Items from a data source
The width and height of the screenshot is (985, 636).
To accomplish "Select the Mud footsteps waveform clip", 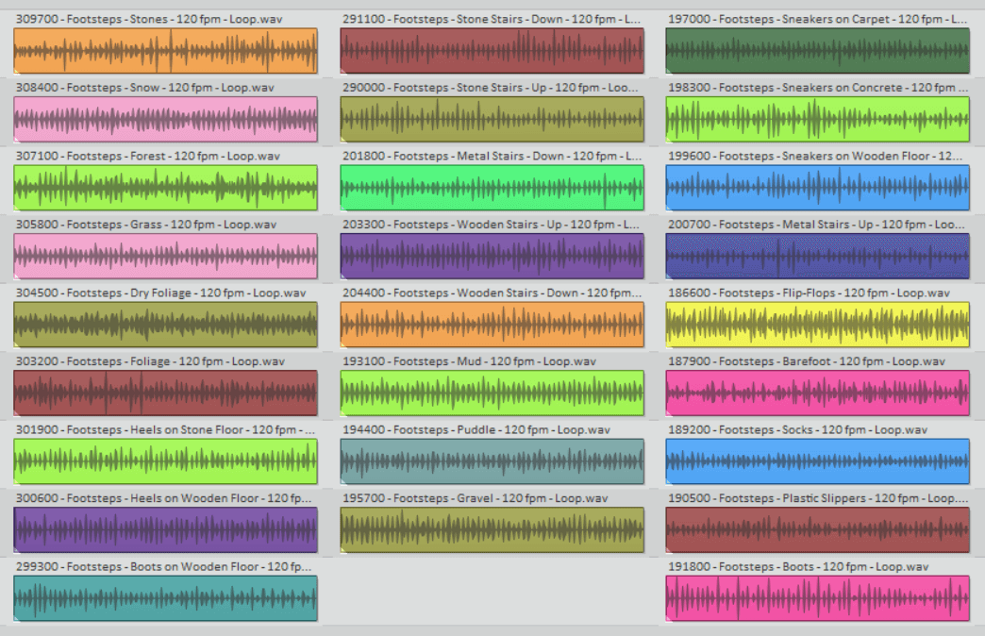I will click(x=492, y=393).
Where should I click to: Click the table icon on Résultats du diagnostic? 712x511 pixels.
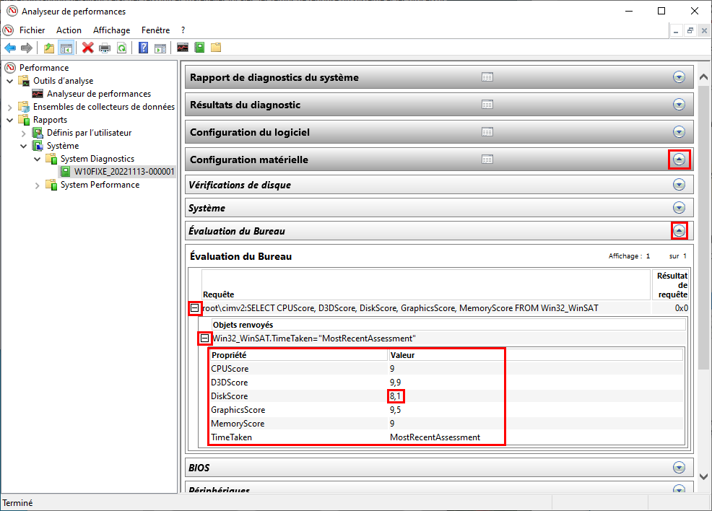[487, 105]
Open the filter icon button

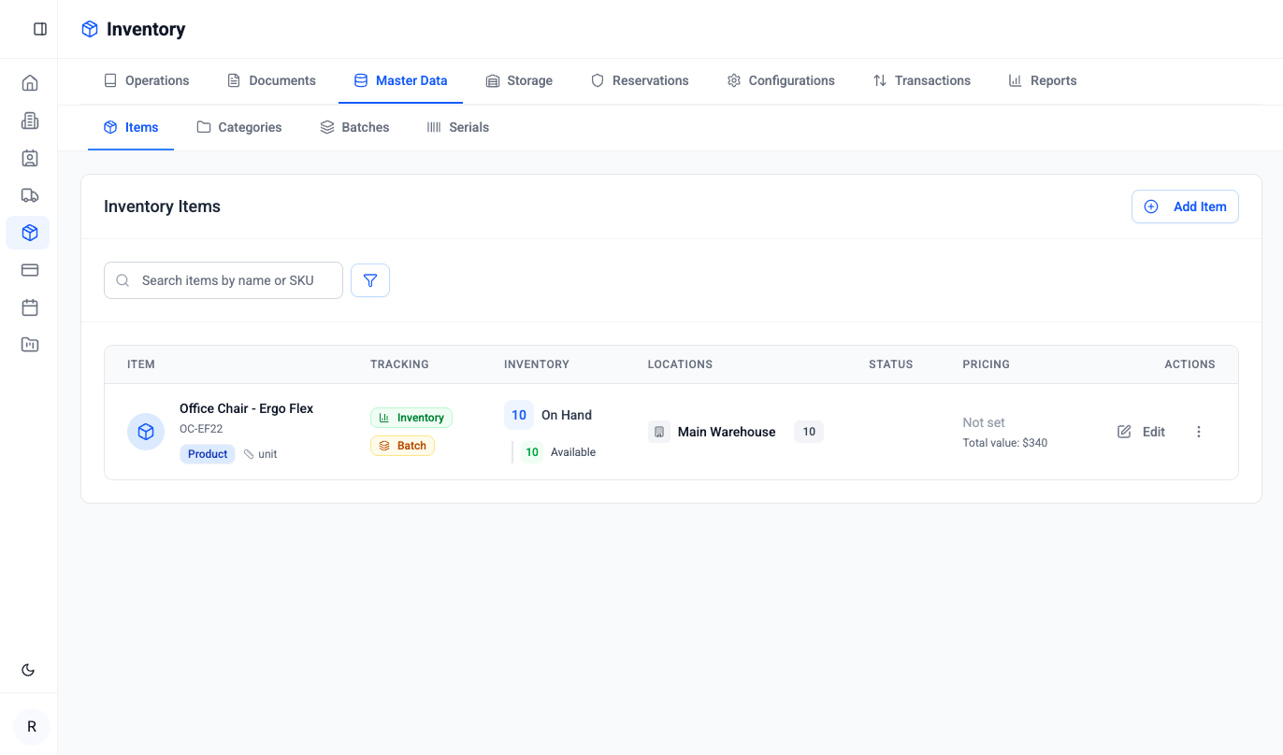tap(370, 280)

■ **EXERCISE GOAL**
The answer must be the exact lines from the line with "Where should I" to the final line of the data, both ends included, with no pictures.

■ **SOLUTION TO THE PROBLEM**
Where should I click to: Click the table icon on Résultats du diagnostic? 712x511 pixels.
[487, 105]
Open the filter icon button

tap(370, 280)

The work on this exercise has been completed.